Reproduce all of the entries below, substituting "Command" for each occurrence of "Instruction" and leaving everything else unchanged.
:: Listed entries
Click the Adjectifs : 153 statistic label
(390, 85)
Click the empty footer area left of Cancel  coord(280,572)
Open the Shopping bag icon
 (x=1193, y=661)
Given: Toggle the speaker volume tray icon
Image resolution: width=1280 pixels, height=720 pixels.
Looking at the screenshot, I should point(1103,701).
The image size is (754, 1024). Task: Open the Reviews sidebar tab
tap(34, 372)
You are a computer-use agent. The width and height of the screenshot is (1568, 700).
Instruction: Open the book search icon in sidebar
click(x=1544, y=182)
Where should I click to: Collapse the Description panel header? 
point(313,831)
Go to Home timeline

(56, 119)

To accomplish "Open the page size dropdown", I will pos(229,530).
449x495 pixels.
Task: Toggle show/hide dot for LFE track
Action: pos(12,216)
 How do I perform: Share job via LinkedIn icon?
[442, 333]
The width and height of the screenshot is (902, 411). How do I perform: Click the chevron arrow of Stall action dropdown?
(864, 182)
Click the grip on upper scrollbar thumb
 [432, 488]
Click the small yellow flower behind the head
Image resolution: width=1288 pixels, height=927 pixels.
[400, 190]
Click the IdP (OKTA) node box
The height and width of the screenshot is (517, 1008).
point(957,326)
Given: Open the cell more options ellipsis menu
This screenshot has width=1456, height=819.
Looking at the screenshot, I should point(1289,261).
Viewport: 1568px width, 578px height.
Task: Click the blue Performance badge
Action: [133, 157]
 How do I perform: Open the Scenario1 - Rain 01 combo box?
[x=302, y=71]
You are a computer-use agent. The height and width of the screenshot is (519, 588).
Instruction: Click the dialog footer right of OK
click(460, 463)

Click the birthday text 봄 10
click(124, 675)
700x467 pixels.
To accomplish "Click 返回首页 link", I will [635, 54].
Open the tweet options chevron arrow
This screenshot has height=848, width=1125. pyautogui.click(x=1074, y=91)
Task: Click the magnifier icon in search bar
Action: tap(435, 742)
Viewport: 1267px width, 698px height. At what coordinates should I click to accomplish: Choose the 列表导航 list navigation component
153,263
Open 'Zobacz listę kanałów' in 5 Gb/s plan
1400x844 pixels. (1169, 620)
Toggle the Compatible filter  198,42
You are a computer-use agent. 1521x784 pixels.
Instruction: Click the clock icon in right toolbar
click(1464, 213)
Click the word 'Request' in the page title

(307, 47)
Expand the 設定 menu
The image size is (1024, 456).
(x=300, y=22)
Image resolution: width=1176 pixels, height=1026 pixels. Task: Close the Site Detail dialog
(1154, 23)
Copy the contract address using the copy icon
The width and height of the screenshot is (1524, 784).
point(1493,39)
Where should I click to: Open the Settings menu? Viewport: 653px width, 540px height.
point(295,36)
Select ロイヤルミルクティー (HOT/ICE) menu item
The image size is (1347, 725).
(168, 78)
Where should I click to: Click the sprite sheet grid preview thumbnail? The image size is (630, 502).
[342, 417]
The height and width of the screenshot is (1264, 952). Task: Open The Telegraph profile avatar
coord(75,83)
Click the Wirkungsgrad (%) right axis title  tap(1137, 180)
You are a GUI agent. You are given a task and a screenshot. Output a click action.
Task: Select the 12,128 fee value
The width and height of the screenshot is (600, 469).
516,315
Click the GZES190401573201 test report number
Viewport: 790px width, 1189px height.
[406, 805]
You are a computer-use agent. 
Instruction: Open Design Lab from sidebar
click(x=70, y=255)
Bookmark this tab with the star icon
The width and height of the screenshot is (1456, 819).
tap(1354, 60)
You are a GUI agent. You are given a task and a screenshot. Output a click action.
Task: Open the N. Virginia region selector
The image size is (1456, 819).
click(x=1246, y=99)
::::
§ **Response**:
Click the Adjectifs : 153 statistic label
(390, 85)
Click the empty footer area left of Cancel  coord(280,572)
Open the Shopping bag icon
 (x=1193, y=661)
Given: Toggle the speaker volume tray icon
Image resolution: width=1280 pixels, height=720 pixels.
Looking at the screenshot, I should point(1103,701).
The image size is (754, 1024). Task: Open the Reviews sidebar tab
tap(34, 372)
You are a computer-use agent. The width and height of the screenshot is (1568, 700).
Command: Open the book search icon in sidebar
click(x=1544, y=182)
Where should I click to: Collapse the Description panel header? 
point(313,831)
Go to Home timeline

(56, 119)

To accomplish "Open the page size dropdown", I will pos(229,530).
449x495 pixels.
Task: Toggle show/hide dot for LFE track
Action: pos(12,216)
 How do I perform: Share job via LinkedIn icon?
[442, 333]
The width and height of the screenshot is (902, 411). How do I perform: Click the chevron arrow of Stall action dropdown?
(864, 182)
Click the grip on upper scrollbar thumb
 [432, 488]
Click the small yellow flower behind the head
Image resolution: width=1288 pixels, height=927 pixels.
[400, 190]
Click the IdP (OKTA) node box
The height and width of the screenshot is (517, 1008).
point(957,326)
Given: Open the cell more options ellipsis menu
This screenshot has width=1456, height=819.
Looking at the screenshot, I should point(1289,261).
Viewport: 1568px width, 578px height.
Task: Click the blue Performance badge
Action: [133, 157]
 How do I perform: Open the Scenario1 - Rain 01 combo box?
[x=302, y=71]
You are a computer-use agent. The height and width of the screenshot is (519, 588).
Command: Click the dialog footer right of OK
click(460, 463)

Click the birthday text 봄 10
click(124, 675)
700x467 pixels.
To accomplish "Click 返回首页 link", I will [635, 54].
Open the tweet options chevron arrow
This screenshot has height=848, width=1125. pyautogui.click(x=1074, y=91)
Task: Click the magnifier icon in search bar
Action: tap(435, 742)
Viewport: 1267px width, 698px height. At what coordinates should I click to accomplish: Choose the 列表导航 list navigation component
153,263
Open 'Zobacz listę kanałów' in 5 Gb/s plan
1400x844 pixels. (1169, 620)
Toggle the Compatible filter  198,42
You are a computer-use agent. 1521x784 pixels.
Command: Click the clock icon in right toolbar
click(1464, 213)
Click the word 'Request' in the page title

(307, 47)
Expand the 設定 menu
The image size is (1024, 456).
(x=300, y=22)
Image resolution: width=1176 pixels, height=1026 pixels. Task: Close the Site Detail dialog
(1154, 23)
Copy the contract address using the copy icon
The width and height of the screenshot is (1524, 784).
point(1493,39)
Where should I click to: Open the Settings menu? Viewport: 653px width, 540px height.
point(295,36)
Select ロイヤルミルクティー (HOT/ICE) menu item
The image size is (1347, 725).
(168, 78)
Where should I click to: Click the sprite sheet grid preview thumbnail? The image size is (630, 502).
[342, 417]
The height and width of the screenshot is (1264, 952). Task: Open The Telegraph profile avatar
coord(75,83)
Click the Wirkungsgrad (%) right axis title  tap(1137, 180)
You are a GUI agent. You are given a task and a screenshot. Output a click action.
Task: Select the 12,128 fee value
The width and height of the screenshot is (600, 469).
516,315
Click the GZES190401573201 test report number
Viewport: 790px width, 1189px height.
[406, 805]
You are a computer-use agent. 
Command: Open Design Lab from sidebar
click(x=70, y=255)
Bookmark this tab with the star icon
The width and height of the screenshot is (1456, 819).
tap(1354, 60)
You are a GUI agent. You are given a task and a screenshot. Output a click action.
Task: Open the N. Virginia region selector
The image size is (1456, 819).
click(x=1246, y=99)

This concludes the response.